Il faudra un film plus ambitieux et intelligent que celui-ci pour nous convaincre de l’utilité de poursuivre un genre, qui a ses meilleurs jours derrière lui depuis longtemps.

 

Vu le 7 août 2014, à la Salle Warner, en VO

★★★★★☆☆☆☆☆ 5/10

Par Noodles 09/08/2014

Dans la grande famille des films de divertissement jouissifs à ne regarder qu’en compagnie d’une bonne bande de copains et d’une grande dose de popcorns, nous trouvons aux côtés des films d’épouvante les films catastrophe.
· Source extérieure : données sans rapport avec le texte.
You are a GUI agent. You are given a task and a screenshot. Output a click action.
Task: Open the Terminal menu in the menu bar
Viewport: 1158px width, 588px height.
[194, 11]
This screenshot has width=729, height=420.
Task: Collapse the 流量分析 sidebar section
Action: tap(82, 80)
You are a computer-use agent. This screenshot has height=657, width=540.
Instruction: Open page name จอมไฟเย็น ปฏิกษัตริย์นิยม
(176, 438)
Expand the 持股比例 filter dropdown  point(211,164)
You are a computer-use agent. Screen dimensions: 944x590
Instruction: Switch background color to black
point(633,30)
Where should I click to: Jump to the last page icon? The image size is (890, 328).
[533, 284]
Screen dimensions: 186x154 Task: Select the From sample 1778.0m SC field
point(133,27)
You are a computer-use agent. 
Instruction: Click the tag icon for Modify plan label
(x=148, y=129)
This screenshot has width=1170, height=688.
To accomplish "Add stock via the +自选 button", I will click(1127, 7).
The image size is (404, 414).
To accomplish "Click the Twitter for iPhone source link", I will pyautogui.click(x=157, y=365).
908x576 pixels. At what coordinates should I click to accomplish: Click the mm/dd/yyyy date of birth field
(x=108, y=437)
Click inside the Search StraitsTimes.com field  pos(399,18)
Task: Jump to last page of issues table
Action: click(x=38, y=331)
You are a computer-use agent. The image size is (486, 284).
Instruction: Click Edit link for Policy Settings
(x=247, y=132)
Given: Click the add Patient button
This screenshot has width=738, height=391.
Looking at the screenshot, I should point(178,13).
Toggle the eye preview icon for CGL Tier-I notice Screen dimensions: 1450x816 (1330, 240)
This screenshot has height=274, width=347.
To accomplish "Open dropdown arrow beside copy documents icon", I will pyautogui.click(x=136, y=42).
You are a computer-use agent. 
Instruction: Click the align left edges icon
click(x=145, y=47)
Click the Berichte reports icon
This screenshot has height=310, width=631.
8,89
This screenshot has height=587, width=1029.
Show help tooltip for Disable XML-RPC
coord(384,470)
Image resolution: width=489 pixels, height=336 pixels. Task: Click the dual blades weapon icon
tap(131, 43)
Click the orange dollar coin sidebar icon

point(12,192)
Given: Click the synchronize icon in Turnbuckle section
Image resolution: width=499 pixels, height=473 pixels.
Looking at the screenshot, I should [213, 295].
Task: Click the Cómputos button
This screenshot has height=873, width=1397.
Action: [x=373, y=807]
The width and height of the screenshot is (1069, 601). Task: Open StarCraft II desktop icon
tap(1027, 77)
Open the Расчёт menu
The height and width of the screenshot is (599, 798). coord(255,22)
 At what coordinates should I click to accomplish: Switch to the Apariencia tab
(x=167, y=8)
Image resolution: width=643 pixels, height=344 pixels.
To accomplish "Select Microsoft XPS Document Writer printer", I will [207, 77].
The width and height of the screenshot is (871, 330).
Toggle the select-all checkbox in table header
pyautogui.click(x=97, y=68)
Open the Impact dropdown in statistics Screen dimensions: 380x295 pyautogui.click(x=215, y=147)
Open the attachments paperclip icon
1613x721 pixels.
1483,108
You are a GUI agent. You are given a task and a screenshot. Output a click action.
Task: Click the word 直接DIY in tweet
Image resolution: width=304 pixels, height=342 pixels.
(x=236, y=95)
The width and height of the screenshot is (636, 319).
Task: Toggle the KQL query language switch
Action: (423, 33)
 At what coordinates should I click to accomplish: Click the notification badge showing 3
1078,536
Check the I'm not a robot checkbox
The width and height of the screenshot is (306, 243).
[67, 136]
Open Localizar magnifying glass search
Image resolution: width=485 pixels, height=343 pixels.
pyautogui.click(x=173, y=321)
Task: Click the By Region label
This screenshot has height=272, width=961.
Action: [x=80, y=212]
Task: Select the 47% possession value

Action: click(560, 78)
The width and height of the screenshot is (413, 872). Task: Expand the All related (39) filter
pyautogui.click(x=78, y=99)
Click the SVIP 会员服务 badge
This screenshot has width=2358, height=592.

Ces sortes de blockbusters au rabais n'ont souvent rien d'autre à offrir aux spectateurs qu'une bonne dose de spectaculaire, et bien naïf serait celui qui s'attendrait à y trouver d'indéniables qualités cinématographiques. C’est Steven Quale, réalisateur dont la filmographie se résumait pour l’instant au cinquième volet de la saga Destination finale (2011), qui est aux manettes du nouveau film catastrophe de l’année : Black Storm.

Afin de redonner un peu d'originalité au genre, le réalisateur opte pour l'utilisation du found footage afin de faciliter l'immersion du spectateur et de multiplier les points de vue. Contrairement à des films qui usent également de cette technique, tels que Cloverfield (2008) ou encore Paranormal Activity (2007), les images façon téléphone portable et autres enregistrements de basse qualité nous sont ici épargnés. En effet, la plupart du temps, il s'agit de suivre la progression du fléau météorologique aux côtés d'une équipe de chasseurs de tornades chevronnés munie de matériel professionnel. S'il est vrai que la multiplicité des points de vue rend parfois le tout un peu confus (on se demande bien souvent qui filme), dans l'ensemble le procédé du found footage a su démontrer son utilité et est donc parfaitement justifié.

Sans surprise, Black Storm ne mise pas sur un scénario particulièrement renversant et son principal argument reste la déferlante d'effets spéciaux qu'il présente. Heureusement, celle-ci se montre plutôt à la hauteur, surtout lorsque l'on sait que le long-métrage est doté d'un budget assez maigre avoisinant les 40 millions de dollars. Le spectaculaire est bel-et-bien au rendez-vous dans ce film qui prend un malin plaisir à assouvir les fantasmes d'un public adorant assister à la mise en scène de la destruction de sa propre société. Ainsi, Black Storm parvient à nous en mettre plein les yeux (et également plein les oreilles) en réussisant à traduire à l'écran toute l'intensité et la violence dont sont capables de tels phénomènes naturels.

Toutefois, cela ne serait suffire à masquer la maladresse du script, dans ce film qui ne trouvera pas particulièrement de soutien dans son casting (Richard Armitage et Sarah Wayne Callies sont certainement les seuls visages connus). Notons également qu'aucune explication ne nous sera fournie sur les causes de ce désastre climatique, comme s'il s'agissait ici d'un fléau divin. Si cela pourrait frustrer plus d'un spectateur, convenons que l'on évite ainsi les pénibles théories scientifiques tirées par les cheveux, et par la même occasion les discours écolos pénibles qui accompagnent bien souvent les films mettant en scène une catastrophe météorologique. En définitive, Black Storm est un film qui atteint ses objectifs peu ambitieux, mais que l'on oubliera très vite.

 

Vu le 9 Juillet 2014, à la salle Warner, en VO.